Provided material:
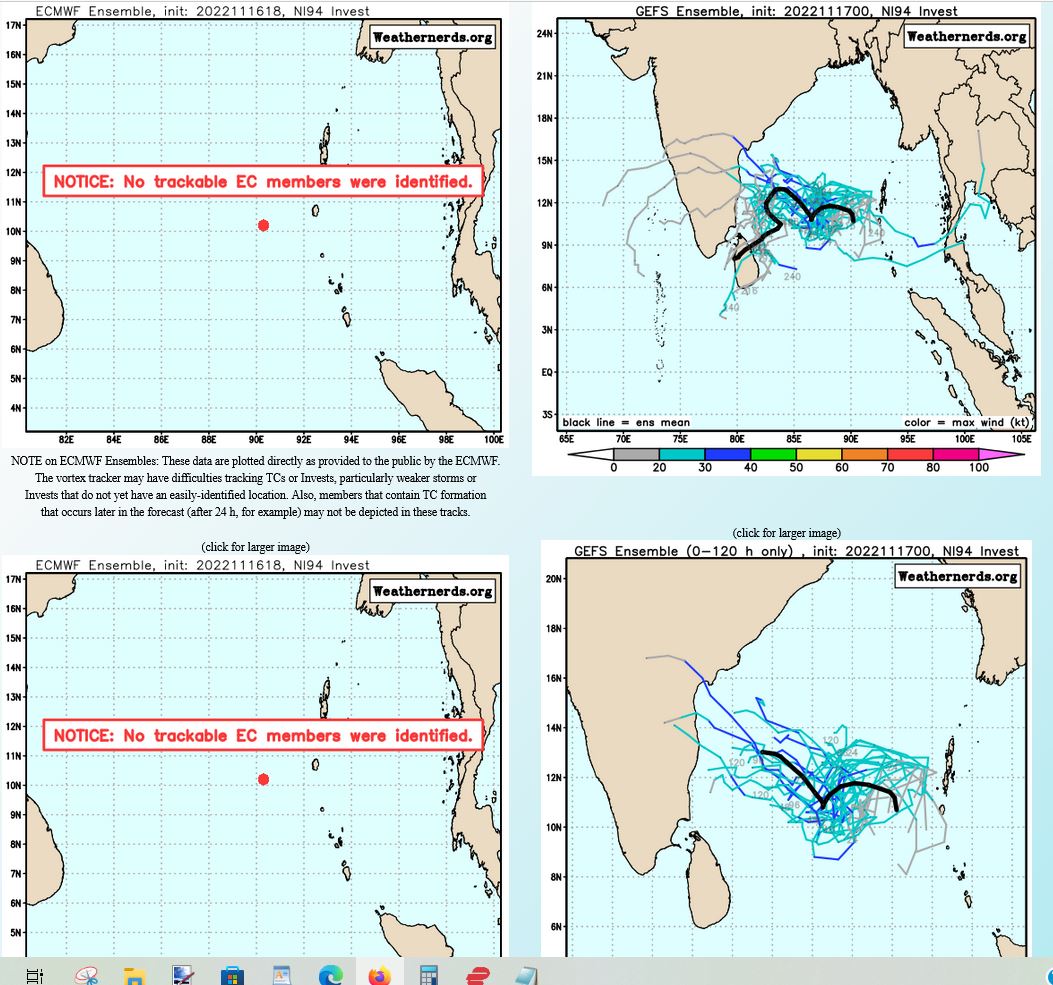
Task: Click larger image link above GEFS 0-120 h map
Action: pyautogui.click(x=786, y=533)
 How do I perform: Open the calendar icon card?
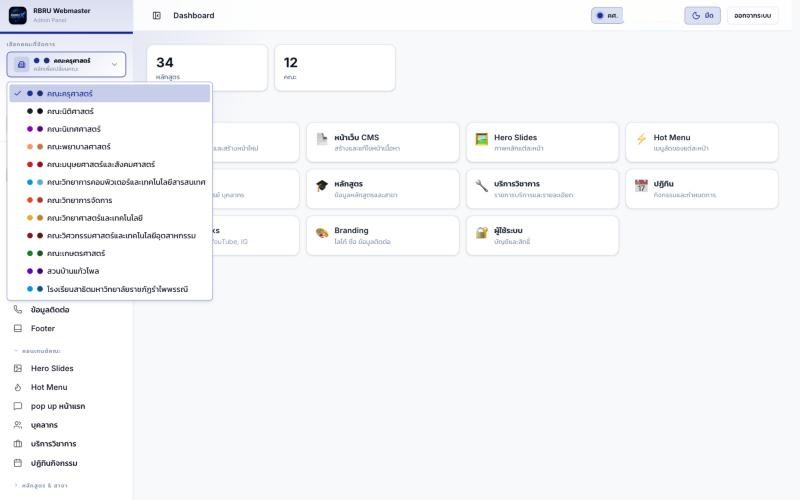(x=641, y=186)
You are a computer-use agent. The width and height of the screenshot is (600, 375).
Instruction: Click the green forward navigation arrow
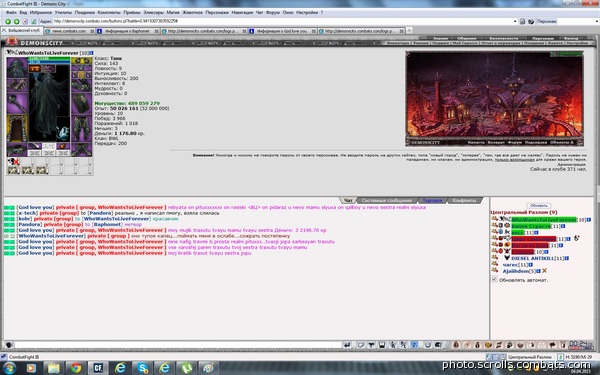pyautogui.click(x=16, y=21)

Exercise instructions: With pictures left out, repeat exactly the lines from the line bearing "How do I perform: Open" through the final line of the records above.

Result of this exercise:
 How do I perform: Open the calendar icon card?
(x=641, y=186)
You are a computer-use agent. The width and height of the screenshot is (600, 375).
Instruction: Click the green forward navigation arrow
pyautogui.click(x=16, y=21)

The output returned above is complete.